◆ **Quoted passage**:

....................

But Americans have also reacted with anxiety and sorrow to the consequences that path has brought upon us. The Republicans did not lose control of Congress in 2006 because of the unpopularity of Bush’s calls for minor social security reform; they did not even lose it because of out-of-control deficits, though that alone would have justified it; they lost it, because a few men like Donald Rumsfeld had become some of the most loathed beings in America, because they had led us into one arguably necessary but sloppily waged war, and then, into one whose every justification has turned out to be either the deceptive ideals of men blinded by ideology or, more often, simply lies. As Daniel Larison has reminded us, Obama would not have won in 2008, despite the terrible economy, had Bush’s wars not been so dreadfully unpopular, and I presume Americans take no comfort in the close impersonation Obama’s foreign policy does of the policies of the McCain administration that was not to be.
Despite the huge unpopularity of our foreign invasions during the last decade, there has been surprisingly little serious discussion about changing course in our foreign policy among either Democrats or Republicans; indeed, we have but reaffirmed our commitments to perpetual war making in the name of the global good. Further, the news media has impressively managed to continue covering our foreign exploits without framing their reports in such a way that might lead to the raising of such fundamental questions.
Why would they? The supposed “third way” in American foreign policy, which I did not deign to mention above, is the liberal globalist way: subordinating American interests to international organizations and trying to hit the “reset” button in our relations with foreign antagonists as if their previous policies were merely the result of a misunderstanding about the fundamental goodness and good will of the American people. But the third way is the same as the first way: hegemony with a smile or, as the case may be, with a bow. In the eyes of leftist and supposedly “rightist” policy elites and their journalistic cupbearers, there is only one acceptable foreign policy position: expansion unto death. As Walter MacDougall has observed, empires are not defeated, they commit suicide. Unfortunately for the rest of the world, we can continue to start small wars in far flung places for decades more before slouching down in our mortal corner to sleep in our own blood.
And yet, in this Advent season of hope, I still found myself surprised and disappointed to read this squib in the Wall Street Journal , praising Paul’s consistency and seriousness this election cycle,
Except on foreign policy, where Mr. Paul does himself in. In discrete areas, Mr. Paul’s “noninterventionist” approach resonates with those weary of war, or with the populist sentiment that we spend too much on foreign aid. And note that Mr. Paul has made small stabs at reassuring voters of his patriotism, as with a big national TV ad that highlighted his own military service and commitment to veterans.

....................

◆ **Supplied information**:
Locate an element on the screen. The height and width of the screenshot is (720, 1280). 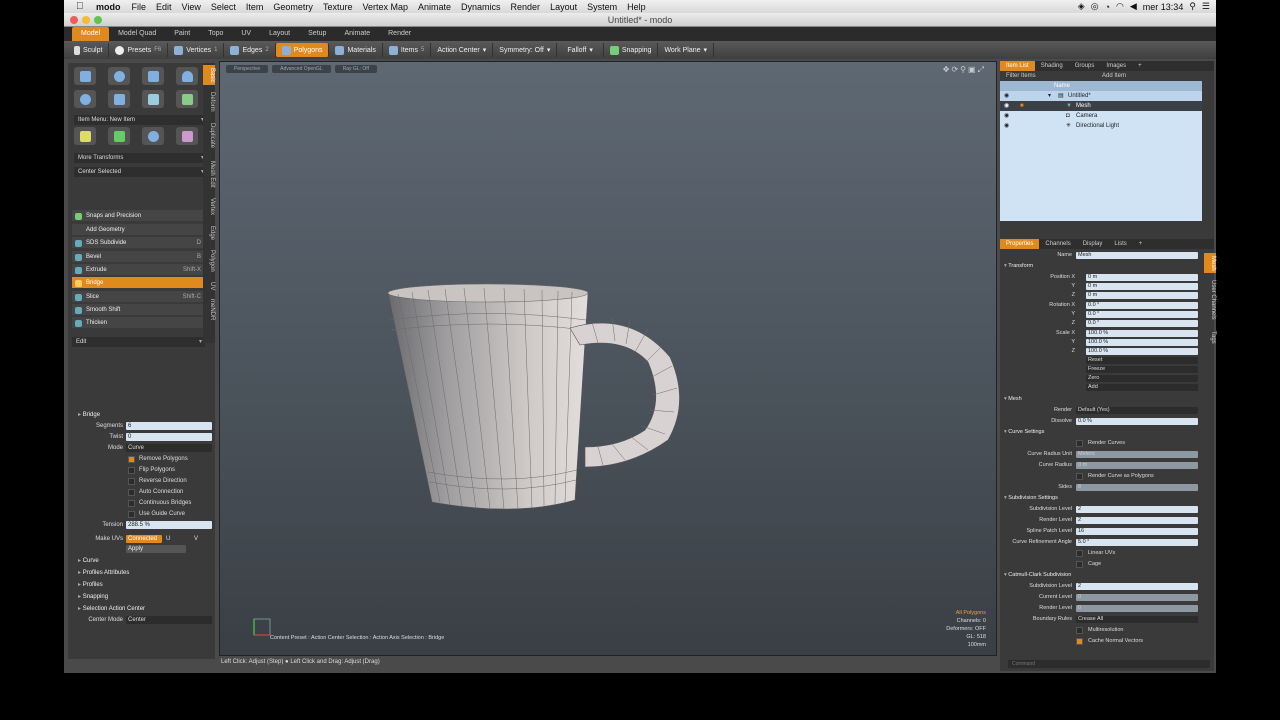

....................

◆ **What you need to do**:
a) Transcribe the part of the essay on American foreign policy above that opens with the words "Despite the huge" and closes with "such fundamental questions.".
b) Name every person mentioned in the foreign policy essay above.

◆ **Answers to the problems**:
a)
Despite the huge unpopularity of our foreign invasions during the last decade, there has been surprisingly little serious discussion about changing course in our foreign policy among either Democrats or Republicans; indeed, we have but reaffirmed our commitments to perpetual war making in the name of the global good. Further, the news media has impressively managed to continue covering our foreign exploits without framing their reports in such a way that might lead to the raising of such fundamental questions.

b)
Donald Rumsfeld
Bush
Daniel Larison
Obama
McCain
Walter MacDougall
Paul